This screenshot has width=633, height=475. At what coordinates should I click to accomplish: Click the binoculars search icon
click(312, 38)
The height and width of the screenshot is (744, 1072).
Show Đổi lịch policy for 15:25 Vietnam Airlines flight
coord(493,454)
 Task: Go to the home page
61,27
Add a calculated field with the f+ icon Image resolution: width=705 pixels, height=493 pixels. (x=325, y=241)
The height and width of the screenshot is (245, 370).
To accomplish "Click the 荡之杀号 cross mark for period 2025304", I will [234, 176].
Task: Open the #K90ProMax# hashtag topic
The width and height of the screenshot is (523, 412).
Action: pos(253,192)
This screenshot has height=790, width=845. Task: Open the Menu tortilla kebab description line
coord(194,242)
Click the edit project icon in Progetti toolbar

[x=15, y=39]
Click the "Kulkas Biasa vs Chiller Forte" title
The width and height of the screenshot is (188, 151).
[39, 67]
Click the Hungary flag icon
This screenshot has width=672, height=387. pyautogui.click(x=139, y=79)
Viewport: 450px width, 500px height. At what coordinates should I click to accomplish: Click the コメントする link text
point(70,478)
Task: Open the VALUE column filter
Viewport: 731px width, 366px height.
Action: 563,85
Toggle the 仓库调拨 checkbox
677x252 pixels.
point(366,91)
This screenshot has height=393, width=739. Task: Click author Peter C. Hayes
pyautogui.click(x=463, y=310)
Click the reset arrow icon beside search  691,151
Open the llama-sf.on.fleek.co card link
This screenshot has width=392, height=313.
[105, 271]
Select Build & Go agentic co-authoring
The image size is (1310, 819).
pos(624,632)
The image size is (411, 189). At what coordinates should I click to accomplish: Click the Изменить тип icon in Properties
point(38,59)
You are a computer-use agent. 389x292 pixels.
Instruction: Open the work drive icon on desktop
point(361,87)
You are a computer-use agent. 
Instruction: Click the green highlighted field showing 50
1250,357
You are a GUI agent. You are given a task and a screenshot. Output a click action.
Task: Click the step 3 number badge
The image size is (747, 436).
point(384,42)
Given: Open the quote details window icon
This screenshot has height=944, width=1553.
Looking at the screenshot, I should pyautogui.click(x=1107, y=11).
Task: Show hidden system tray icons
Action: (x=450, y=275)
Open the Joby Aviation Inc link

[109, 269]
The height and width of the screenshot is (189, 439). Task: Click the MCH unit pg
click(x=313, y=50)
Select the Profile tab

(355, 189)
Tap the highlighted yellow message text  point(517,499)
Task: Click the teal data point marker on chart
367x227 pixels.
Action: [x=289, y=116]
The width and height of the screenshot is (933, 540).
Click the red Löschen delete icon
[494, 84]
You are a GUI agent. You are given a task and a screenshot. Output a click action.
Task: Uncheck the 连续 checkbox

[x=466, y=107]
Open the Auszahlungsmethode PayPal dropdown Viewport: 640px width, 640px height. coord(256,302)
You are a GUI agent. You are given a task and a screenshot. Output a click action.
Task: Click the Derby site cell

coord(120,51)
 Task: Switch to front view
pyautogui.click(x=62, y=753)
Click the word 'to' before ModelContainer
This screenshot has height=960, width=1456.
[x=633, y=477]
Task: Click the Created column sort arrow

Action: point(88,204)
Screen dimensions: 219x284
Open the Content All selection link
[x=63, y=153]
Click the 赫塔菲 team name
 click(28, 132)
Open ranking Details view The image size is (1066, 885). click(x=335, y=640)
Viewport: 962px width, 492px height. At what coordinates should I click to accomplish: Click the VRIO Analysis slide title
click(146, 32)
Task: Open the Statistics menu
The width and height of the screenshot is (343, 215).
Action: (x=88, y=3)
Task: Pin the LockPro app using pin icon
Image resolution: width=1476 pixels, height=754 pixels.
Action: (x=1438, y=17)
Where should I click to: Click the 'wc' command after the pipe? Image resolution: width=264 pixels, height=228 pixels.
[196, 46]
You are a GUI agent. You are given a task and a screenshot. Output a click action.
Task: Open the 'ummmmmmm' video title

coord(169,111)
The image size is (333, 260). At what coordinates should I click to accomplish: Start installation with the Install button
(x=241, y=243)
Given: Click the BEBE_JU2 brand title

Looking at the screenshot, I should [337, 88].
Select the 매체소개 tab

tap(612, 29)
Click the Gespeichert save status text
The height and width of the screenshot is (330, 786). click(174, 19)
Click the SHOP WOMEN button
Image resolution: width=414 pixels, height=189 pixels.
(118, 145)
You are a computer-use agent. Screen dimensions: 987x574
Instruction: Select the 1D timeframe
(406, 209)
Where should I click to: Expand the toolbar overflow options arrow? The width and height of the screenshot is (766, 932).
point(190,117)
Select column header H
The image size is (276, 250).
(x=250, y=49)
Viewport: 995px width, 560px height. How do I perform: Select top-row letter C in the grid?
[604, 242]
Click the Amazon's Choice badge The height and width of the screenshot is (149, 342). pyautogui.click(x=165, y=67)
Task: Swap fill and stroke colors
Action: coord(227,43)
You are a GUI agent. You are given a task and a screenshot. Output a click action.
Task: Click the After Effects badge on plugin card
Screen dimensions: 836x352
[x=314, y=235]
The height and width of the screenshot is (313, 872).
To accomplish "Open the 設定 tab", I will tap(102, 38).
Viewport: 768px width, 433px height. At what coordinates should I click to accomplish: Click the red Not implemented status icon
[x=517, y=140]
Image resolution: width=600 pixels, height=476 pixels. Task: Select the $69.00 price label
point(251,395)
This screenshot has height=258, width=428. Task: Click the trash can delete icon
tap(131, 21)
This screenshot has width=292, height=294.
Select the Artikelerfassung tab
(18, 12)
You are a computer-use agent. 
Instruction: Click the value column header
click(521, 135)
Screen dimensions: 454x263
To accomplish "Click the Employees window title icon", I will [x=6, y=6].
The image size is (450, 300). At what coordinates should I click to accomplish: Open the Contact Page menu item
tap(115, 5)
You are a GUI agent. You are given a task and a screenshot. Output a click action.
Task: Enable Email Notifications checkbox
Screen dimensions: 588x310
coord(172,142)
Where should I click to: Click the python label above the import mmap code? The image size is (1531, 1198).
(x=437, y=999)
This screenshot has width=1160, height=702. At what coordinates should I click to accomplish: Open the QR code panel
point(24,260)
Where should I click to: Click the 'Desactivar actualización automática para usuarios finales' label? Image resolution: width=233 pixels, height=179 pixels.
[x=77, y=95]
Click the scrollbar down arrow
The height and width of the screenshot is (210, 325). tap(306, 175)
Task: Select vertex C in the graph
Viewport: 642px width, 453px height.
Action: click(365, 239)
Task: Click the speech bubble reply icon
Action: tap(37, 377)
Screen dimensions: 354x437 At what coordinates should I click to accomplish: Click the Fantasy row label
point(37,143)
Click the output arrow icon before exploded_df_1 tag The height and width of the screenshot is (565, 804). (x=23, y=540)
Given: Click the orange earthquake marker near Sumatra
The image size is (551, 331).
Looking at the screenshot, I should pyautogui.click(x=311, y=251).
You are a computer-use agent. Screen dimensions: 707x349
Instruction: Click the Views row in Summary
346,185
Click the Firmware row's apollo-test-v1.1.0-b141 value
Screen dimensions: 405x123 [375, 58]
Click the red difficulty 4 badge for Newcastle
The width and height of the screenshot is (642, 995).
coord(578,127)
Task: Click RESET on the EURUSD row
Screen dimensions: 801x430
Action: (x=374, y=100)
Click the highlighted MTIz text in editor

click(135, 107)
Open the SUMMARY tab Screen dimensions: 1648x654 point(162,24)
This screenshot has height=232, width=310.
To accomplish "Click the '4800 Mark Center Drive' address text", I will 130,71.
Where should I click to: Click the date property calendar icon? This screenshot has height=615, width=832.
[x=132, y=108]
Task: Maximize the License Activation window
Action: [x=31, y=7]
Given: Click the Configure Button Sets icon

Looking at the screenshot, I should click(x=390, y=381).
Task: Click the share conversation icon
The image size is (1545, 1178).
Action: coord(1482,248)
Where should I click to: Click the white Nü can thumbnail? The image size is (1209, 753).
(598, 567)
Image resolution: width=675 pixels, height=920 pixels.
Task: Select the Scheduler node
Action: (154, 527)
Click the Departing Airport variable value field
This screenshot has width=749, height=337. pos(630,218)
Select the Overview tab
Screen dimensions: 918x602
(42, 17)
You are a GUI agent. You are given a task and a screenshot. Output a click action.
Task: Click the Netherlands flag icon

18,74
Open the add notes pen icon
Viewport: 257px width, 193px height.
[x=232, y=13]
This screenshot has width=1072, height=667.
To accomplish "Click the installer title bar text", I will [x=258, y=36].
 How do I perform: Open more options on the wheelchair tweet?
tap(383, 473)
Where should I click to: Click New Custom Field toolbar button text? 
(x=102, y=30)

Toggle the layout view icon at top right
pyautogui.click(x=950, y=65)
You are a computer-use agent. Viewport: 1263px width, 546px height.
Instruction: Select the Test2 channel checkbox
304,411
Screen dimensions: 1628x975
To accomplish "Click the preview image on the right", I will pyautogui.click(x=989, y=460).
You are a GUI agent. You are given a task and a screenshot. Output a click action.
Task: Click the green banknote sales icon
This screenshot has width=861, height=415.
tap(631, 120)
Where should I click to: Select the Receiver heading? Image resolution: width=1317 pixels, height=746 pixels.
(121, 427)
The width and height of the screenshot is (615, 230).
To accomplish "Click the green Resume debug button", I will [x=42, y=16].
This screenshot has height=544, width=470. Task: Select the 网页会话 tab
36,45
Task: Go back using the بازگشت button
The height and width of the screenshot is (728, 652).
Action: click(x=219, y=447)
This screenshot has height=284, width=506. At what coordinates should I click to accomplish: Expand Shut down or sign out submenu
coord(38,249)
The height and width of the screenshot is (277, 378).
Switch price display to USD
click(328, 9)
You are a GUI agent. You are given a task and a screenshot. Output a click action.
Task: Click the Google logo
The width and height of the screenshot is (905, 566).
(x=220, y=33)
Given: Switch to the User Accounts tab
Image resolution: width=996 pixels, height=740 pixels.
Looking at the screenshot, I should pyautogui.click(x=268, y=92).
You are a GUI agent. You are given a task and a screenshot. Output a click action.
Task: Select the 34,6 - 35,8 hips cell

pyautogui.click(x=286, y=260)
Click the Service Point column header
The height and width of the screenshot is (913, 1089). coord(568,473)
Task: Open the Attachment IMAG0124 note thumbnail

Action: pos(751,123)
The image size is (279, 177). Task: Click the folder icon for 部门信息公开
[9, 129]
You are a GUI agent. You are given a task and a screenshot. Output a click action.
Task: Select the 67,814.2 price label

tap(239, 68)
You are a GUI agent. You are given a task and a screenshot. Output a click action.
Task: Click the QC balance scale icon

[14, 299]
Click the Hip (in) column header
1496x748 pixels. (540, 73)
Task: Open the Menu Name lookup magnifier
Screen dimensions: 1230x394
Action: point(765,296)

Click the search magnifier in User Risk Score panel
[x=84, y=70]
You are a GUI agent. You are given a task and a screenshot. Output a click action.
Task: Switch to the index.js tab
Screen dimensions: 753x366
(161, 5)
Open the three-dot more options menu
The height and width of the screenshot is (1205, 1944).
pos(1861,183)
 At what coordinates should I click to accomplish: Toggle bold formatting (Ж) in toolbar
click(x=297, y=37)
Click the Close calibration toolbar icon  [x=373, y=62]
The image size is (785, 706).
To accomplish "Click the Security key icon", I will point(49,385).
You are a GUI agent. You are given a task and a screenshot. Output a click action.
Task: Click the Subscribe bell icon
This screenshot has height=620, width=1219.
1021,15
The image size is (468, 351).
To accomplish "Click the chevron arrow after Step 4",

═══

■ Task ■
Match on "will" and copy out every line of the entries that contains it.

■ Expected output ■
To accomplish "Click the 荡之杀号 cross mark for period 2025304", I will [234, 176].
To accomplish "Open the 設定 tab", I will tap(102, 38).
To accomplish "Click the Employees window title icon", I will [x=6, y=6].
To accomplish "Click the '4800 Mark Center Drive' address text", I will 130,71.
To accomplish "Click the installer title bar text", I will [x=258, y=36].
To accomplish "Click the preview image on the right", I will pyautogui.click(x=989, y=460).
To accomplish "Click the green Resume debug button", I will [x=42, y=16].
To accomplish "Click the Security key icon", I will point(49,385).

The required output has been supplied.